Based on statistical and mathematical algorithms from online and historical data provided by a waterworks source, TaKaDu software can detect leaks and prioritize and confirm repairs. It requires no additional technology or upfront investment on the client's side. With a return of investment of 250 percent within a day, TaKaDu's model is a pay-as-you-play (or monitor) model.
Plugging the world's leaks
Already working in London, TaKaDu now has a contract with Thames Water of London to create a central nervous system for the city's water pipes. The company has also developed software to enable a smart water grid. This high-tech online software, now being used in Rotterdam, Sydney and Melbourne, gives water infrastructure companies a way to manage and monitor leaks and repairs before any damage is done.
The Thames trial lasted six months before the municipal company decided to award TaKaDu a full contract. The system is monitoring the water serving 75 percent of the population in London. The water savings of two percent, though that sounds small, is significant, translating to hundreds of megaliters per day.
Mainly, however, London is counting on TaKaDu to save money. If water companies in England don't manage repairs in a timely manner, they get fined. "We are talking about millions of pounds per year," says VP Marketing Guy Horowitz. Monitoring some 10,000 kilometers of pipes in London alone, TaKaDu estimates that it saved the British capital millions of pounds in fines over the last year.
"As we do every year, we are currently stepping up all our leakage reduction activity before the winter chill sets in," Thames Water CEO Steve Shine reported last fall. "Our new TaKaDu central nervous system helps us focus our efforts in the right places and the right times."
'It's all on our roadmap'
While the company is still in startup mode, there is hope of breaking even by the end of the year - with the $10 million invested so far being funneled toward making the world's cities, like London, better managed.
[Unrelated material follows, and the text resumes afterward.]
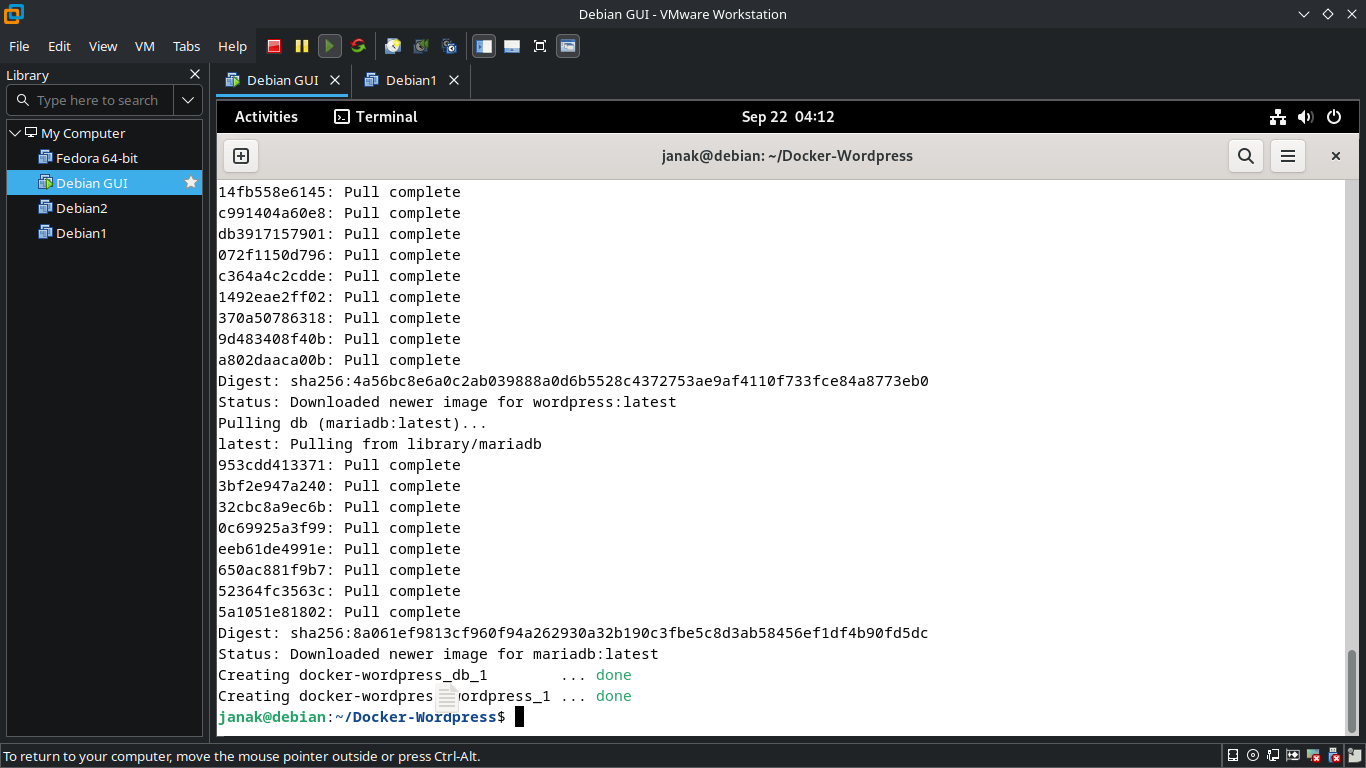The height and width of the screenshot is (768, 1366).
Task: Open the library search dropdown arrow
Action: click(x=188, y=100)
Customers have not yet been found in the esteemed market of the United States simply because American water works companies are too far behind the times. "The prerequisite is that we need something [some data] to work with," says Horowitz. The situation could change, though, if the US Environment Protection Agency makes water companies accountable for providing data. Then, the sky would be the limit.
"There is so much we can do with the same algorithms," says Horowitz, who can boast what he thinks is a world record on a patent application for the technology.
"We've got so much on our hands. It's all on our road map. We want to grow and do it all properly," says Horowitz, who is proud that his company was the only Israeli one represented at Davos, selected by the World Economic Forum for its sound business development.